Cel: Przepisz proszę cały poniższy materiał, zastępując „screenshot” słowami „screen capture” i nie zmieniając niczego więcej. Obrazy pomiń w odpowiedzi.

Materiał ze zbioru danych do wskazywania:
———

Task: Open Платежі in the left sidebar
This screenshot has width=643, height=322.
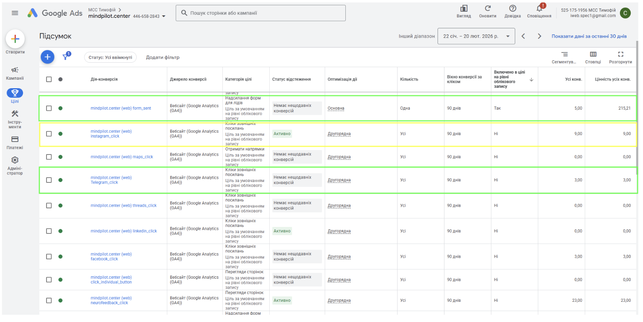Action: click(x=15, y=143)
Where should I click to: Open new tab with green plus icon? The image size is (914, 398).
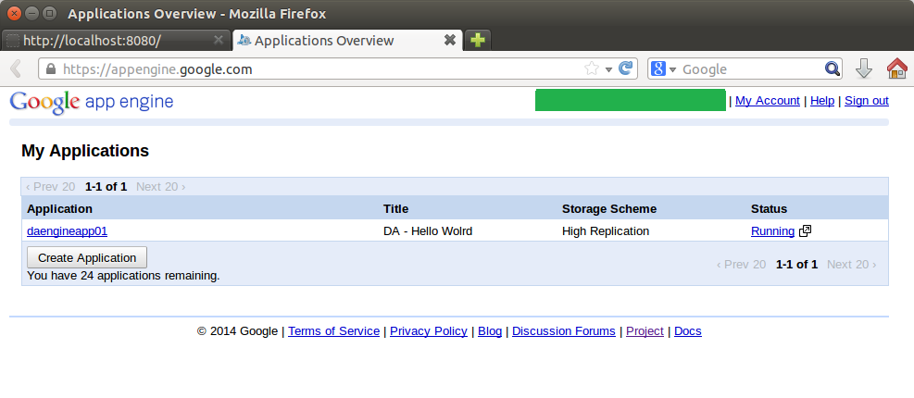pos(477,41)
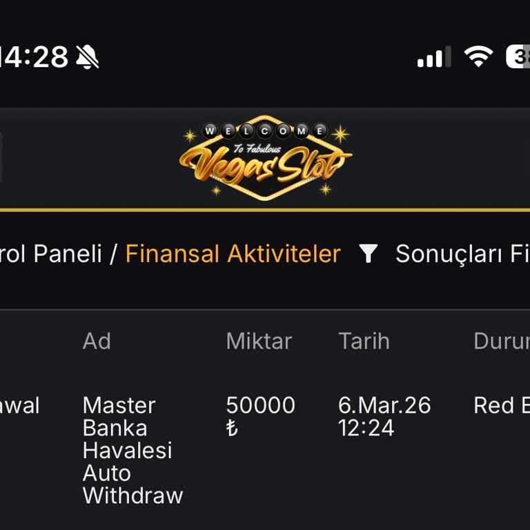Sort by the Ad column header

click(97, 341)
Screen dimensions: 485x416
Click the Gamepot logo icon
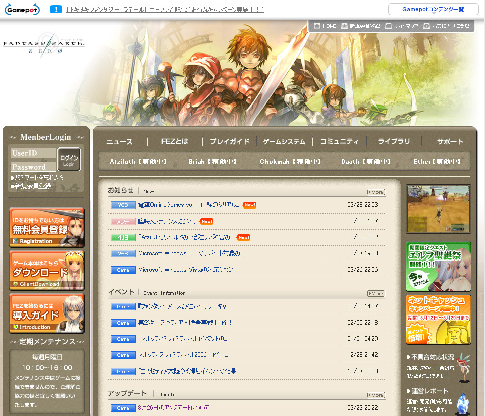coord(23,9)
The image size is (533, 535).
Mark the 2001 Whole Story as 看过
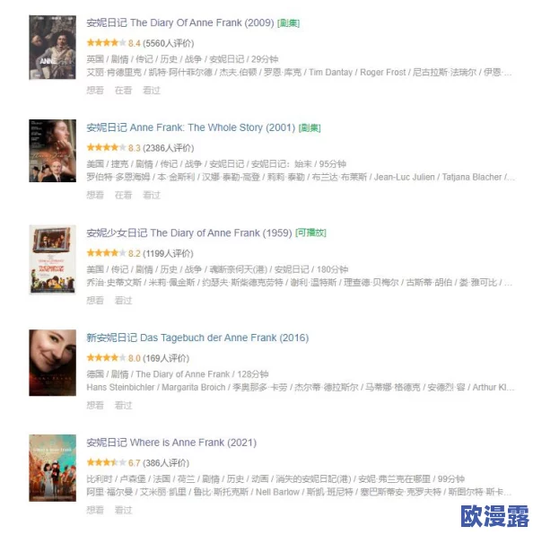(x=151, y=195)
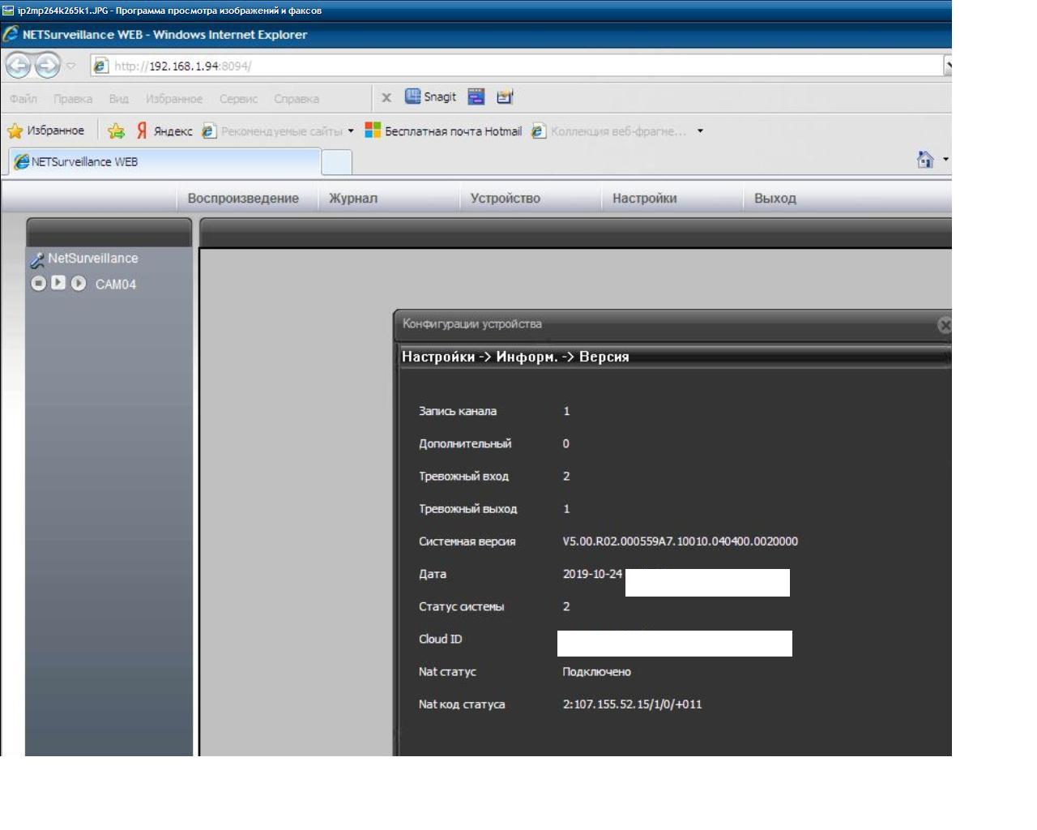The image size is (1037, 830).
Task: Expand the Рекомендуемые сайты dropdown
Action: (351, 131)
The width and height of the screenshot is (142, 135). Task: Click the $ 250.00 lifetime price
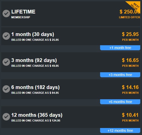coord(130,12)

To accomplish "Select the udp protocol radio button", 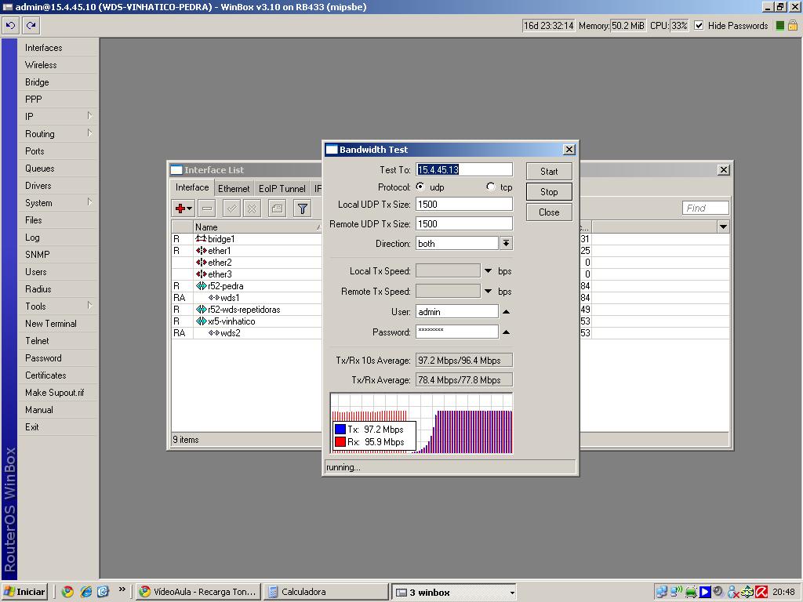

———

Wykonane zadanie:
Task: Open Платежі in the left sidebar
This screen capture has width=643, height=322.
Action: click(x=15, y=143)
Where should I click to: Open new tab with green plus icon? The image size is (914, 398).
pos(477,41)
Sort by the Ad column header

click(97, 341)
Screen dimensions: 485x416
Click the Gamepot logo icon
coord(23,9)
The image size is (533, 535).
Mark the 2001 Whole Story as 看过
(x=151, y=195)
The image size is (1037, 830).
Task: Expand the Рекомендуемые сайты dropdown
Action: (351, 131)
The width and height of the screen capture is (142, 135). Task: Click the $ 250.00 lifetime price
coord(130,12)

To accomplish "Select the udp protocol radio button", 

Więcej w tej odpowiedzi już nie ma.